Inspiration
Hundreds of millions of people worldwide live with arthritis, motor disabilities, repetitive strain injuries, or amputations. For them, using a traditional keyboard and mouse ranges from painful to entirely impossible.
When I looked at existing accessibility tools, I found a broken market: solutions are either prohibitively expensive (like $2,000+ eye-tracking hardware), incredibly clunky, or require invasive cloud subscriptions that compromise privacy.
I realized that almost every modern laptop already has the exact hardware needed to solve this problem: a webcam and a microphone. I built AccessAI: Gesture OS — a completely free, intelligent, and 100% offline software matrix that gives users complete control over their computer using natural body movement.
What It Does
AccessAI transforms your standard webcam and microphone into a full operating system controller.

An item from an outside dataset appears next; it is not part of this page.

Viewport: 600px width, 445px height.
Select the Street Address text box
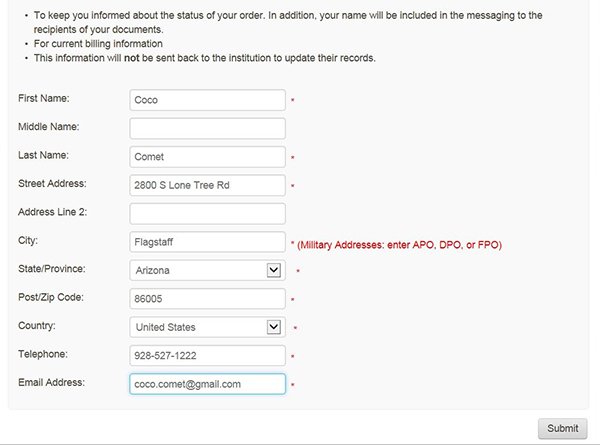(x=207, y=185)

- Vision Matrix — Using a custom-tuned hand-tracking engine, users move their cursor by pointing, left/right click using natural finger extensions, and scroll web pages by pulling a fist up and down.

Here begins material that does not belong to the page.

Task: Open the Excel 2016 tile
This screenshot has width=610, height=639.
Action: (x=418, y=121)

- The Clutch — To prevent false clicks when a user just wants to rest their hand, I engineered a physical clutch gesture that instantly puts OS tracking to sleep while keeping the system alive.

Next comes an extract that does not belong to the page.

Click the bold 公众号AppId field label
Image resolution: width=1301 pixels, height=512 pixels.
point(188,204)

- Offline Dictation — By raising their pinky finger, users toggle a local AI transcription engine. They speak naturally, and the system types their words into any application on their computer.
- Zero-Latency Dashboard — Everything is monitored via a premium glassmorphic React dashboard featuring real-time state tracking, live text transcription, dynamic SVG gesture cheat sheets, and custom sensitivity tuning.
How I Built It
I architected AccessAI as a robust, full-stack system with three distinct layers:
The Engine (Backend) Written in Python using FastAPI and Uvicorn. I used OpenCV and MediaPipe's Hand Landmarker model for 30FPS computer vision. For voice, I implemented Faster-Whisper running purely on int8 CPU inference. OS-level control was achieved via PyAutoGUI, with cross-platform notifications via Plyer.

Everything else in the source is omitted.